Se tale stabilità non c’è e la protesi viene ugualmente ancorata agli impianti, si parla di carico prematuro ed il risultato è il fallimento di tutta la riabilitazione.
Il carico prematuro della protesi sulle viti non permette a queste di saldarsi ai mascellari a causa dello stress a cui sono costantemente sottoposte.
Fallimento estetico
Si verifica quando i tessuti gengivali non tornano a circondare il dente dopo che gli impianti sono stati inseriti.
Tale problematica si riscontra soprattutto con la riabilitazione implantare che utilizza un ponte circolare completo senza gengiva finta.
In questo caso, i denti protesici escono direttamente dalle gengive naturali del paziente.
Ovviamente, se i tessuti gengivali non tornano in posizione corretta dopo l’intervento, alcune parti metalliche od ossee potrebbero risultare visibili compromettendo notevolmente l’estetica e rivelando il ricorso all’implantologia.
Per evitare il fallimento estetico, il dentista deve preventivare il comportamento delle gengive e delle papille.
In alcuni casi la soluzione al problema si trova negli innesti gengivali.

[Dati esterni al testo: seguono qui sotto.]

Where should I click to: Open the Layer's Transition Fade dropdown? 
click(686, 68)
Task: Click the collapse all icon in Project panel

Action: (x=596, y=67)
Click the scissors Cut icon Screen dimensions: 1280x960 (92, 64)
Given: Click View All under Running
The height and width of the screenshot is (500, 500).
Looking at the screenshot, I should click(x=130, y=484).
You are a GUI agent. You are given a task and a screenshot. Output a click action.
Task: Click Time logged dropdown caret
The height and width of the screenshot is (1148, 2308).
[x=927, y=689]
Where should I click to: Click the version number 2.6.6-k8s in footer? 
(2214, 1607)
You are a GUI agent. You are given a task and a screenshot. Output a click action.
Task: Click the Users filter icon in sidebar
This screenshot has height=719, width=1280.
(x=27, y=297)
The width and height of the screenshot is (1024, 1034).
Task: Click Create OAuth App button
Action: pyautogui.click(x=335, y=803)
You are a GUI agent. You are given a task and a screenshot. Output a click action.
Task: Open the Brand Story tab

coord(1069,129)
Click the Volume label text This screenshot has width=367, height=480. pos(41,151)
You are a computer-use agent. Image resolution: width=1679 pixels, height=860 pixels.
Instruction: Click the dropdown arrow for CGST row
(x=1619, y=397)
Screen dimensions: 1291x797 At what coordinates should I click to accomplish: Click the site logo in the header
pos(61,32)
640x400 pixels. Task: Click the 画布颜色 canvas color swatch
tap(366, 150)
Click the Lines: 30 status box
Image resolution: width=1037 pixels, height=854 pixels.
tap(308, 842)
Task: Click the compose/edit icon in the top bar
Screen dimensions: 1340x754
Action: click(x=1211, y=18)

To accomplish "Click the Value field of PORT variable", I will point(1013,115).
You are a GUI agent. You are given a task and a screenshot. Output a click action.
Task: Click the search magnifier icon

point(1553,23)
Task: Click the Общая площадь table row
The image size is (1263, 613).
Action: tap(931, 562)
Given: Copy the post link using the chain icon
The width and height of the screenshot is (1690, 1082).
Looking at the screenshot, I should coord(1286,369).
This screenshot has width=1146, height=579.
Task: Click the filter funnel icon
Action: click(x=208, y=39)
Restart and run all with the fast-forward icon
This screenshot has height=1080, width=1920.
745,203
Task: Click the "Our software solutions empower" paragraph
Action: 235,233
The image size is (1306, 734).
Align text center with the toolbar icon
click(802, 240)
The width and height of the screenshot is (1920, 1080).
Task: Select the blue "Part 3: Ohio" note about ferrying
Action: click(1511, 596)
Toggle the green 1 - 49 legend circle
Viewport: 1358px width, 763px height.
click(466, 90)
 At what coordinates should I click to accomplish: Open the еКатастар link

Controindicazioni in implantologia
Anche l’implantologia ha le sue controindicazioni ovvero situazioni di salute temporanee o croniche che aumentano le probabilità di fallimento degli impianti dentali
E’ sconsigliato eseguire l’inserimento di impianti quando:
si assumono farmaci anticoagulanti o immunosoppressori;
è in corso un’anemia;
c’è un calo delle difese immunitarie dovuto a trattamenti terapeutici o a patologie (HIV);
il paziente è sottoposto a terapia radiante (chemio terapia);
il ricevente è portatore di protesi valvolari cardiache ed ha alle spalle esperienze di endocarditi batteriche;
Il paziente è un forte fumatore (il fumo di sigaretta riduce enormemente l’apporto di ossigeno quindi il processo di guarigione e/o osteointegrazione risulterebbe fortemente ostacolato).